Во дворце все зимние рамы к празднику выставили, слюду на окнах промыли. Стало светлее и веселее. Верховой сад под окошками царевен уже по-весеннему нарядили. Сено, рогожи, войлок с кустов и деревьев сняли. С мостов новой черной земли в грядки навезли, свежим тесом их вокруг обвели, жерди на столбах возле кустовых растений заново краской покрасили. На столбы клетки с птицами понавесили.

Ходит-гуляет в воскресенье Вербное по своему садочку, еще не зеленому, между грядок, пока пустых, царевна Федосьюшка.

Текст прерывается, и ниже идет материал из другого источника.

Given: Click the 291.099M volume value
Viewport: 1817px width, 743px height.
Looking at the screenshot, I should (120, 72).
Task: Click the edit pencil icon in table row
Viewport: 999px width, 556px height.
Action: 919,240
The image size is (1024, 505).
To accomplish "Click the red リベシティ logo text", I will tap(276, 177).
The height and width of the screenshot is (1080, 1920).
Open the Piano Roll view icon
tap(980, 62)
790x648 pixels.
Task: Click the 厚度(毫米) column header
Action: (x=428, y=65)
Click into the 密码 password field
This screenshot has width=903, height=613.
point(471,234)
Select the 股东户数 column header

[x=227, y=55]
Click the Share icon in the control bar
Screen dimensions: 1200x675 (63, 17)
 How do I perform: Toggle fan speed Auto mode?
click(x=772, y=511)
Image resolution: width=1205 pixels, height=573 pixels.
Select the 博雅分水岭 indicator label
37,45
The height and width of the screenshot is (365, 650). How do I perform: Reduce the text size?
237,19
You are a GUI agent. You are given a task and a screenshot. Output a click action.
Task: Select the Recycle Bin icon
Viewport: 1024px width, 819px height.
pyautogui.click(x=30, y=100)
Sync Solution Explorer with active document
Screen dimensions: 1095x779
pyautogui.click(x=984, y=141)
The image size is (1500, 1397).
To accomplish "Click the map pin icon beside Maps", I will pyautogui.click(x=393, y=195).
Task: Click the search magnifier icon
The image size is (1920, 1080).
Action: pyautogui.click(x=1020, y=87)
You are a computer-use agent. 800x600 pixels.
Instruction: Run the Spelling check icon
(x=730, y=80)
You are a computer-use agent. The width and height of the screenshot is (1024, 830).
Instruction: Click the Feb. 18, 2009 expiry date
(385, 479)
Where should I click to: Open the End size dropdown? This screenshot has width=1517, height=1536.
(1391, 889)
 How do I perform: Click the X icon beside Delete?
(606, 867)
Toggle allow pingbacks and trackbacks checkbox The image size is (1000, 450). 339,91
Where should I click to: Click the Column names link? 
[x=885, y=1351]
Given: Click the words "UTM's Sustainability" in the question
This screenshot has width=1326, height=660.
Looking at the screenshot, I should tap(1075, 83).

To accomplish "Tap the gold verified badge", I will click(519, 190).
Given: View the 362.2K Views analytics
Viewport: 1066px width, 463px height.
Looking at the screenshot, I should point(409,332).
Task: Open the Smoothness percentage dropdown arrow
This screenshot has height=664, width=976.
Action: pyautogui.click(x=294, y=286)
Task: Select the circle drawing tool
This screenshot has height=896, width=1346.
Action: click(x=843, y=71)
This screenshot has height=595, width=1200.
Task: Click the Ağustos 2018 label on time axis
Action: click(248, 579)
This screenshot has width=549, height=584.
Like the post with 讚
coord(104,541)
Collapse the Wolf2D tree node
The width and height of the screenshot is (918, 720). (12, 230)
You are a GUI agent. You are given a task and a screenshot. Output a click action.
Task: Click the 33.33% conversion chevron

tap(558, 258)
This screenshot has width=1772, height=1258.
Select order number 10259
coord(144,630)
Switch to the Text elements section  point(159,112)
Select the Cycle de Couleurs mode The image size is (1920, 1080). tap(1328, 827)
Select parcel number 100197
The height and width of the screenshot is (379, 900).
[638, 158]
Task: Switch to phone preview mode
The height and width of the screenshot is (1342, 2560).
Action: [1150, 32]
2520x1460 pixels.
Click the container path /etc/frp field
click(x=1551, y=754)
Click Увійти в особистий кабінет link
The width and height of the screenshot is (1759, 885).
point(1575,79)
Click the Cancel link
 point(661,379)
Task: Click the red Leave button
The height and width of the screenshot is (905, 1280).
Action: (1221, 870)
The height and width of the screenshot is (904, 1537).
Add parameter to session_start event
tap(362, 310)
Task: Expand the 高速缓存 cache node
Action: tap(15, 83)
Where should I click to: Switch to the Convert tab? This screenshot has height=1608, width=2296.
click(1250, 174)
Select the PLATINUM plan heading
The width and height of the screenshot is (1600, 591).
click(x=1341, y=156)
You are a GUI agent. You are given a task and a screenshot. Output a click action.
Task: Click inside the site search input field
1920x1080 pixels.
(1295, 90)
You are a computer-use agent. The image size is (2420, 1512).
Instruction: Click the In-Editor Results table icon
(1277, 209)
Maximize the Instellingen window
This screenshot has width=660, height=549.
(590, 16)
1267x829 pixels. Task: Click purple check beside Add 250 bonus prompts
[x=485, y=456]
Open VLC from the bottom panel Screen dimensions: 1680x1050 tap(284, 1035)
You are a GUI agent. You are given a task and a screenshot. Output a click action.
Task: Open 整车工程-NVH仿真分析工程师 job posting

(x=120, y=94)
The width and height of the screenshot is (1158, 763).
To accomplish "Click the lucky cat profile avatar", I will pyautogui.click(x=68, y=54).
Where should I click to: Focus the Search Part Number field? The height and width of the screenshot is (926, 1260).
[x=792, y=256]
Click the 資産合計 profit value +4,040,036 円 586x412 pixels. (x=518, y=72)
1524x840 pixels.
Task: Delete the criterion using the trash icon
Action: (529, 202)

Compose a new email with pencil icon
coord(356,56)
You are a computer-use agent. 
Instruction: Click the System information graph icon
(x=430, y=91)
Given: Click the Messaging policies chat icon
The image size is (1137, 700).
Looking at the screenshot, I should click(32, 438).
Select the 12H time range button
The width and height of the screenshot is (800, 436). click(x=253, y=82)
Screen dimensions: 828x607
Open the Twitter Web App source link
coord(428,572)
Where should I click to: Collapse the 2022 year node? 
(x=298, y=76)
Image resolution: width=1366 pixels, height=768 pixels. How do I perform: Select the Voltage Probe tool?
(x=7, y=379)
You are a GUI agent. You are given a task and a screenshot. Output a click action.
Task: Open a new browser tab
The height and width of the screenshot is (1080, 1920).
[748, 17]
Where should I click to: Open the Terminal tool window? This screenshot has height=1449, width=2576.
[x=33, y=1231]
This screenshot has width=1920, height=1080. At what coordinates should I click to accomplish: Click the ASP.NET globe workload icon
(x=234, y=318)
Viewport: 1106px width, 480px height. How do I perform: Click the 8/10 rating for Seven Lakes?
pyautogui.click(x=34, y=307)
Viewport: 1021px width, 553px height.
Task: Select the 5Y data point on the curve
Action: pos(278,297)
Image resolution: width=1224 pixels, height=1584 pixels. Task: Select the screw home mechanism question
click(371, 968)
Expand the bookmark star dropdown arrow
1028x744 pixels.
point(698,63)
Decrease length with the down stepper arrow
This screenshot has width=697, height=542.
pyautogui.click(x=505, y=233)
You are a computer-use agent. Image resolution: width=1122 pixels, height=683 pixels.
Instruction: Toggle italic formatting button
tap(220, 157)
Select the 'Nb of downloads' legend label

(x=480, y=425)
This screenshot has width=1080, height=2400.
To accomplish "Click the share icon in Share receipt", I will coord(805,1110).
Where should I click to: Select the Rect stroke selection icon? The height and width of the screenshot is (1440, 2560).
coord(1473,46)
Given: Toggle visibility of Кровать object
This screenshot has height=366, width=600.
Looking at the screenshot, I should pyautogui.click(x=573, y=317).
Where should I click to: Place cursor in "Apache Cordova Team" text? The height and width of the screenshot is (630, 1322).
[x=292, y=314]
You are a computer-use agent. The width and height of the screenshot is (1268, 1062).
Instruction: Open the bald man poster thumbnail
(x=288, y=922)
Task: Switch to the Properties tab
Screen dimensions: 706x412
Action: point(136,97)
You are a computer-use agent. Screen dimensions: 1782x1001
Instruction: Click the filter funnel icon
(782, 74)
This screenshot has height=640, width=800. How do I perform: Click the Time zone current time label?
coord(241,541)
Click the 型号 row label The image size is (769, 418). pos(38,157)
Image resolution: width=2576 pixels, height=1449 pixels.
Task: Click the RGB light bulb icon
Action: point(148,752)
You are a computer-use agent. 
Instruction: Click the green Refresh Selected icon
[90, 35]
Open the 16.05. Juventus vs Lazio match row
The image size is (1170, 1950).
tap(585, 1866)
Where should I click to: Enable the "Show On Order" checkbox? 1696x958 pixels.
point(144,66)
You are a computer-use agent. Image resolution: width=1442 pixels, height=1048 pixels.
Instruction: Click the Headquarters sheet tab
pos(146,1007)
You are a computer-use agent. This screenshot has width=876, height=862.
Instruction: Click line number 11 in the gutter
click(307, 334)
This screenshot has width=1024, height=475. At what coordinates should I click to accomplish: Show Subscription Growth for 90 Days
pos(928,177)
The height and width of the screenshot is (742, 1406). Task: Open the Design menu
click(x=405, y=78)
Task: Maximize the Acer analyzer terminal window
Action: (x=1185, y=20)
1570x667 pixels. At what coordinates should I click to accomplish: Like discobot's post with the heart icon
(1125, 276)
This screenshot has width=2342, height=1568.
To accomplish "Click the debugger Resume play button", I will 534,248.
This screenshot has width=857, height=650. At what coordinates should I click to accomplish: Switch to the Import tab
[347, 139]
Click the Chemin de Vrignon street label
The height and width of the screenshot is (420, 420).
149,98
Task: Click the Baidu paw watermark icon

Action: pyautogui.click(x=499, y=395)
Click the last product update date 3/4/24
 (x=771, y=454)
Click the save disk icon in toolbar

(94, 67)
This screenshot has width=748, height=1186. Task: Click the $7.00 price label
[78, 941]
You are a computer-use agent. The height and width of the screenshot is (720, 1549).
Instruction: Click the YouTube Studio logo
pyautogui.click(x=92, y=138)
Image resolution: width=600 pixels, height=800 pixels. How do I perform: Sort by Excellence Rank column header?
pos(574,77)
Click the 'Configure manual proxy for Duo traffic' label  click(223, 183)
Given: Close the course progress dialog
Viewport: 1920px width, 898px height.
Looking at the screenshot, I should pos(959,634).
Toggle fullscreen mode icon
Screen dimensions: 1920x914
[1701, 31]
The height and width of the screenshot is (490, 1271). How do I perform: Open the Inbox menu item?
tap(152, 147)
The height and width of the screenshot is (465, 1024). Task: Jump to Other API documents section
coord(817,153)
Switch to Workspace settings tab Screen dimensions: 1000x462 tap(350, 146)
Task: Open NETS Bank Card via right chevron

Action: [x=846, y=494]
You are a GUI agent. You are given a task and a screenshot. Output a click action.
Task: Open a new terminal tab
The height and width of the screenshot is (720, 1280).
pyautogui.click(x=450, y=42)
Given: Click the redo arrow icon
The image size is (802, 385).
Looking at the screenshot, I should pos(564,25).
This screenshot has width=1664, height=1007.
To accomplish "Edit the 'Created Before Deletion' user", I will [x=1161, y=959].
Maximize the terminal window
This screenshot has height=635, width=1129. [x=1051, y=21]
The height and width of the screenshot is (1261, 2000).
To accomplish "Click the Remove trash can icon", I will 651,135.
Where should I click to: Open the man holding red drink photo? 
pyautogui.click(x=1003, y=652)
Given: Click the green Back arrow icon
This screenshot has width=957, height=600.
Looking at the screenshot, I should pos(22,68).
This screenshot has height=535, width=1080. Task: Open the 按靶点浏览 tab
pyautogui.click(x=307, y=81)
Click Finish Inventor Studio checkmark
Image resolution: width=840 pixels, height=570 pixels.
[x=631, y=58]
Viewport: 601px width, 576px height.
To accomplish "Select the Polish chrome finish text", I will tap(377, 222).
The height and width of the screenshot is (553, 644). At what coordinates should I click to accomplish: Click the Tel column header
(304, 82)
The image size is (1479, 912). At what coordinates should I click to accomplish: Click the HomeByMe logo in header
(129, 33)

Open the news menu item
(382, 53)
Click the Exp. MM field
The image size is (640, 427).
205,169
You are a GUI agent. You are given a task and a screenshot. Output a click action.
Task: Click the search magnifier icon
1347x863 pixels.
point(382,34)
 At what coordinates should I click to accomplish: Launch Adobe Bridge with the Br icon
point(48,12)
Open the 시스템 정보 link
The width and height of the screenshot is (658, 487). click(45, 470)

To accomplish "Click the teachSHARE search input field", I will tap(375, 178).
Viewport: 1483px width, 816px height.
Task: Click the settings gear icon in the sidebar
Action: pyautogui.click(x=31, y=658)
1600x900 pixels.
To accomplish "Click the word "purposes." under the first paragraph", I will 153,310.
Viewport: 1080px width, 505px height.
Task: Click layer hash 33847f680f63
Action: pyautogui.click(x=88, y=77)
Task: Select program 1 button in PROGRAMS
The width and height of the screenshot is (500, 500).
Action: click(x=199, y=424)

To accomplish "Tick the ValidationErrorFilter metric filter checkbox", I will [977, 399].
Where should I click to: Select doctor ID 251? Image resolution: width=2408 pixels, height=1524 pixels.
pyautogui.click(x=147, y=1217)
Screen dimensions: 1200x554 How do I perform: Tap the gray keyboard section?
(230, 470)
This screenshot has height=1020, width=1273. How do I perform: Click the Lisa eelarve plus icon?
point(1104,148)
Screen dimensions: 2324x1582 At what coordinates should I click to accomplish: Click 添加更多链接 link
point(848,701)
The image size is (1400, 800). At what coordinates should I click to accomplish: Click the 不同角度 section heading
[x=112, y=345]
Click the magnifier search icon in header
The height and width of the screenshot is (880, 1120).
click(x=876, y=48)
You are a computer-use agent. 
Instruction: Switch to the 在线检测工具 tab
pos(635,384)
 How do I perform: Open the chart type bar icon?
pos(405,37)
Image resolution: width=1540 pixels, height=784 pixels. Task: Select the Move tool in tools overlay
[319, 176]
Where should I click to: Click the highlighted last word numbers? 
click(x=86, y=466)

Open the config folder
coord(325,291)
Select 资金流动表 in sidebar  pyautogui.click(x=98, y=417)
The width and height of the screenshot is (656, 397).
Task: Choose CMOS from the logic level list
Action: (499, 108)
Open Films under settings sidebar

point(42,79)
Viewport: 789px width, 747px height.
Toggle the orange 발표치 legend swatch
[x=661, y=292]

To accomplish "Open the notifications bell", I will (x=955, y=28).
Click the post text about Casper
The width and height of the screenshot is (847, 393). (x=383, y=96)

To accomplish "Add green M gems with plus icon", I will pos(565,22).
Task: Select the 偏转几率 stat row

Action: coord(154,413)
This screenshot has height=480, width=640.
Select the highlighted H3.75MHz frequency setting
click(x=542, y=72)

Нынче она, как глаза открыла, саночки, красным бархатом обитые, с вербой, цветами бумажными и сластями убранной, возле постели у себя увидала.

Весело проснулась Федосьюшка. Перед обедом в Грановитую вместе с тетками и сестрицами на царский выход глядеть ходила. День красный, тихий да солнечный выдался. Пахнет в садочке сырой землей, свежим тесом пахнет, а больше всего краской от столбиков подновленных. Сзади царевны Орька, словно нехотя, переступает. К весне сильно выросла она, а похудела и того больше. Царевне она чем-то журавля из сада в Измайлове напоминает. Ручной он был, за людьми ходил, но все, словно нехотя, а летать совсем не мог, потому что ему постоянно крылья подрезали.

Любо Федосьюшке все, что кругом нее: и грядки, и кусточки еще голые, и лукошко с землею в уголышке припрятанное. В нем что-то посеяно. Зеленые, чуть заметные всходы, приглядевшись, царевна увидала.

— Орюшка, цветочки здесь какие посажены? Не ведаешь ли? Я разобрать не могу.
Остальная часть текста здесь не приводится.